A few weeks ago, I landed my biggest Etsy sale to date. Every once in a while, I’ll sell something for a couple bucks on Etsy that goes towards my “play” money (let’s face it – it really goes towards more craft supplies). This sale made me feel really good about my silly little critter candles. I had a custom order for nine dinosaur candles that were going to sit on store shelves in a Florida boutique! It wasn’t just a bulk sale – I was gaining real storefront exposure!
I gave my customer a 1-2 week window for pouring and shipping and got the order processed a few days ahead of time. I spent an entire morning wrapping candles in bubble wrap and placing them carefully in the box, making sure they were extra protected by padding the box on all sides. I ended up paying double what I charged in shipping, but felt it was worth it to get these candles out to my customer in an expedited amount of time.
I was nervous on a whole about this sale being it was my first big one through Etsy. Would my customer like the items I custom made for her? Would they be well-received by her customers? Apparently that was the least of my worries.
Two days later, the candles arrived in Florida. Damaged. I was PISSED! The USPS not only damaged the contents of the box, but the box itself. In fact, it looked like they played soccer with the box before re-taping it (and believe me, I use a ton of tape when it comes to packaging). Somehow the mason jars remained in tact. My dinosaurs didn’t do as well. Six out of the nine candles I shipped had damaged toppers. Dinosaurs broke off. Paint chipped from the mason jar lids.
I blew off some steam, ranted about the USPS and apologized to my customer over and over again. Thankfully my customer was really easy to work with in coming to a fair resolution. I am working on replacing her broken items and filed a claim with the USPS.
Moving forward, I am taking this as a good learning experience as a small business. I could have turned this positive selling experience into an ugly one. Instead, I’ve kept it a positive one because it could have been worse. I could have dealt with a nasty customer who wasn’t willing to work out a decent resolution. Instead, we promptly agreed on a fair fix and are keeping this transaction on good terms.

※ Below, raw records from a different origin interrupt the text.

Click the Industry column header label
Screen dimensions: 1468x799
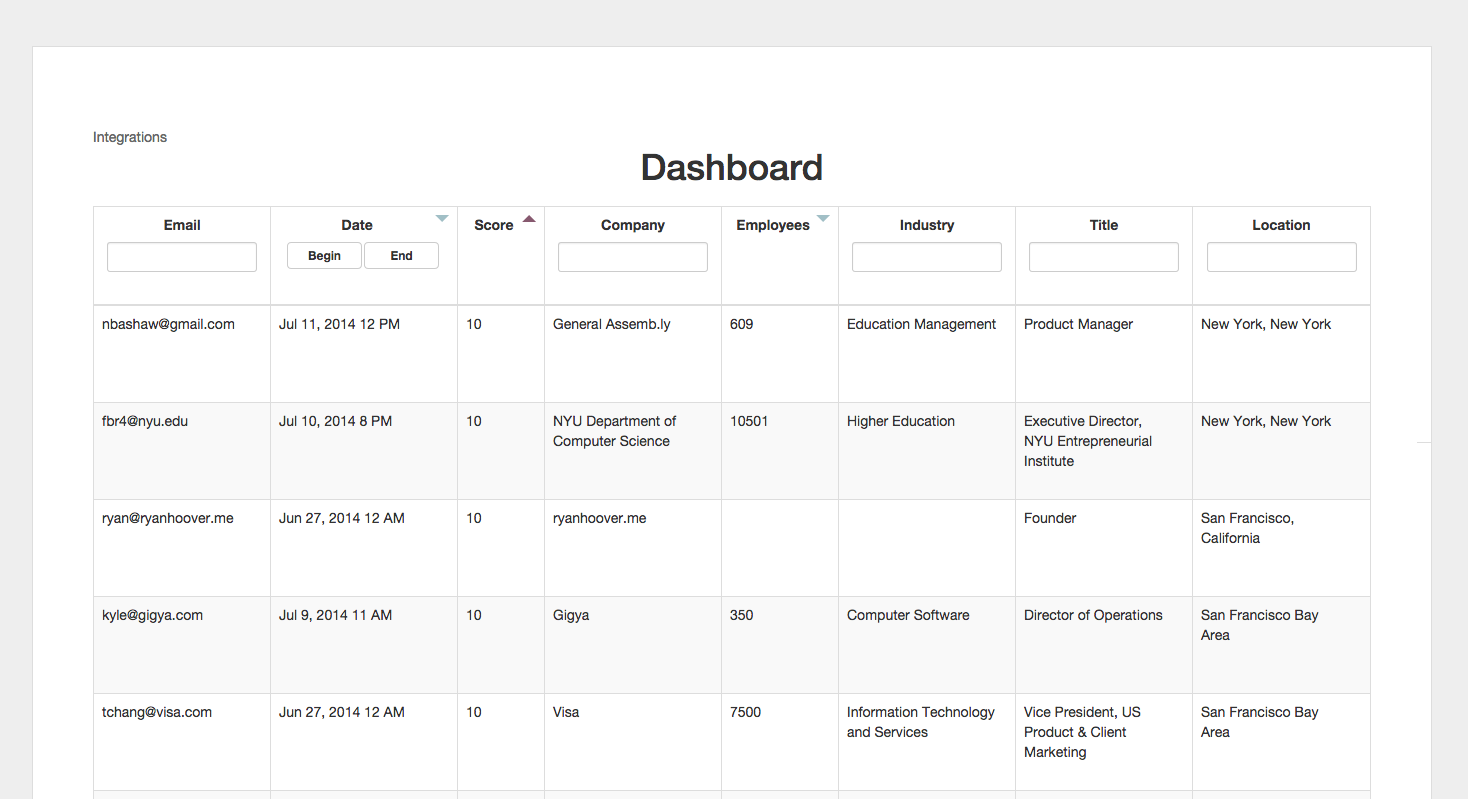point(926,225)
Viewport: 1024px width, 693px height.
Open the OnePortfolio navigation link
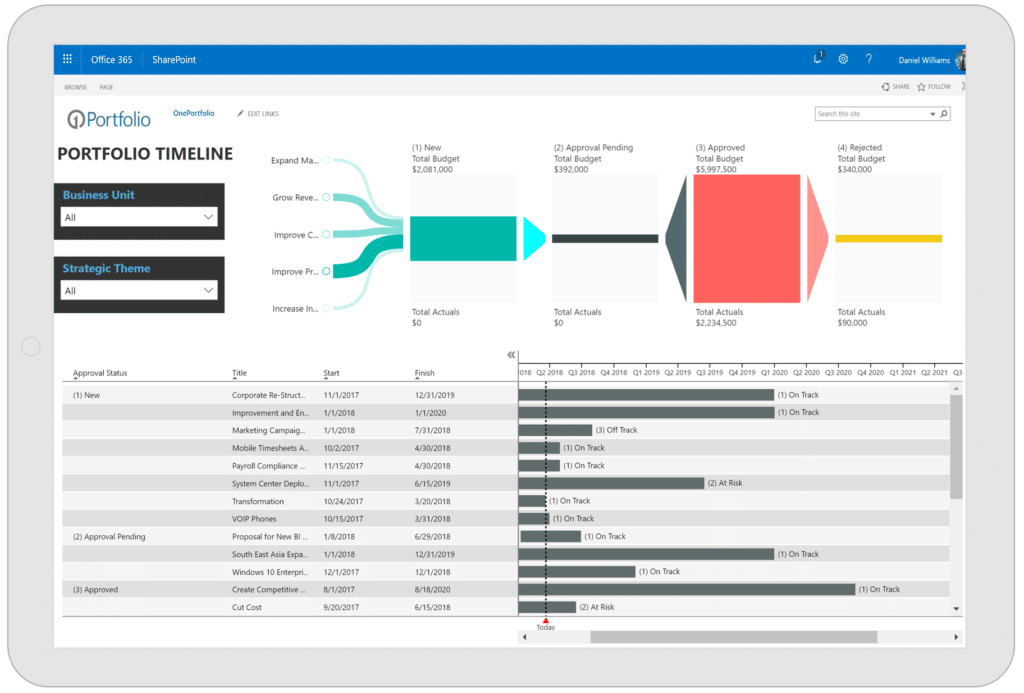point(193,113)
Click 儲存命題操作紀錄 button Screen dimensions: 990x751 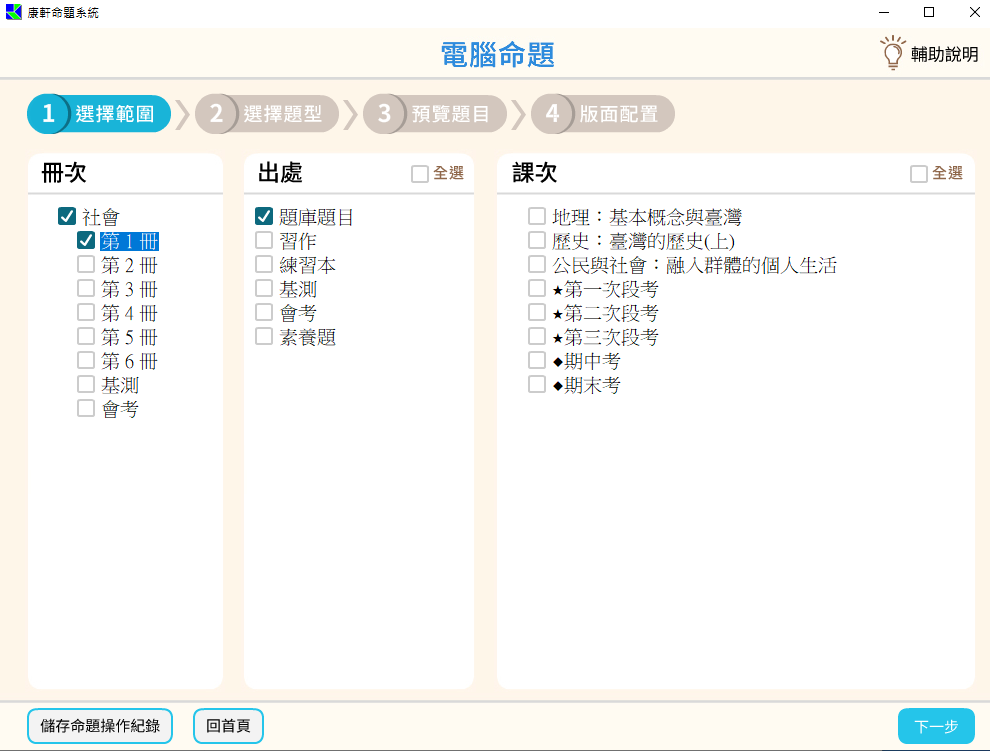click(100, 726)
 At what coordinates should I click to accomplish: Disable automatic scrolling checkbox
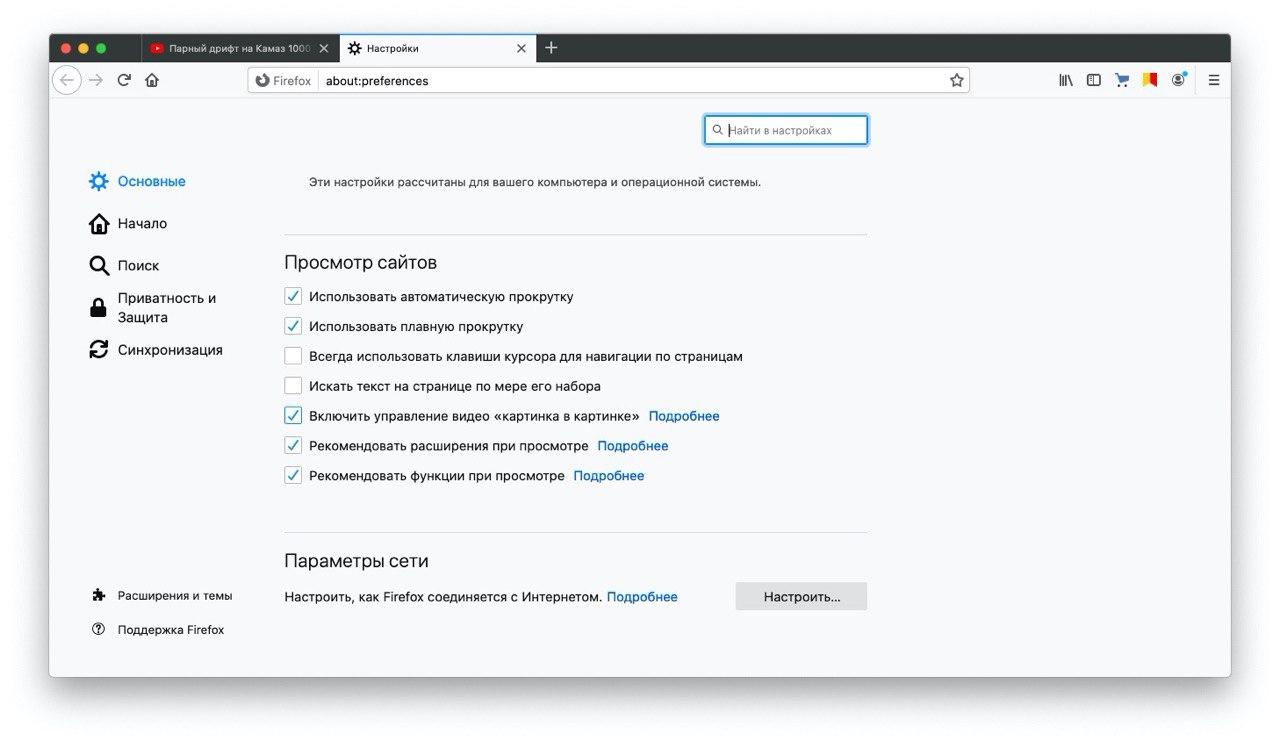pyautogui.click(x=293, y=296)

I could have had to replace all of the candles, jars included, and lost a ton of profit on this sale. Instead, I got off easy only having to replace toppers.

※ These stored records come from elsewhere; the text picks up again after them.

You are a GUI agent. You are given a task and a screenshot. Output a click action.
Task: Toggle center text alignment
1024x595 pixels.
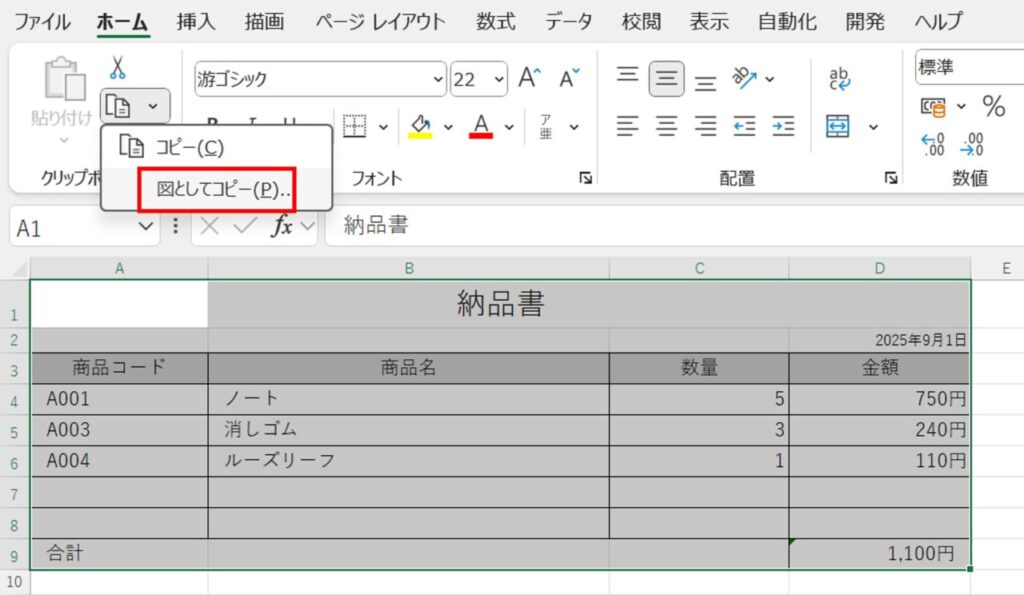click(666, 127)
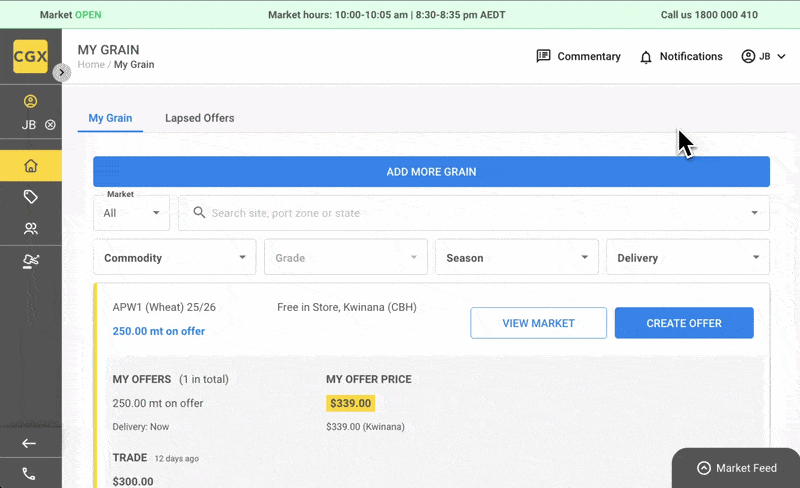This screenshot has height=488, width=800.
Task: Open Notifications via the bell icon
Action: (x=681, y=56)
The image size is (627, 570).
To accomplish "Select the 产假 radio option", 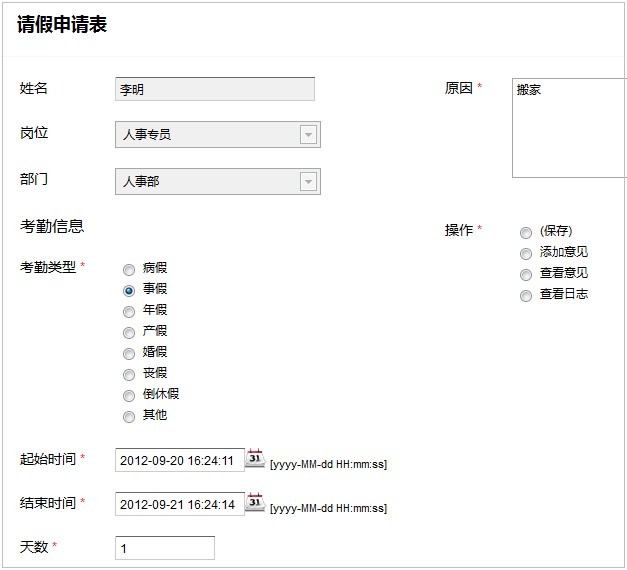I will [x=129, y=332].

The biggest lesson learned (business and otherwise) is that no matter how much care you take, bumps in the road happen and will happen. It’s how you compose yourself and move forward that matters. At the end of this transaction, I want this boutique to see that although my shop is small, I handle my sales in a truly professional manner. Maybe even in such a manner that they would want to do business again!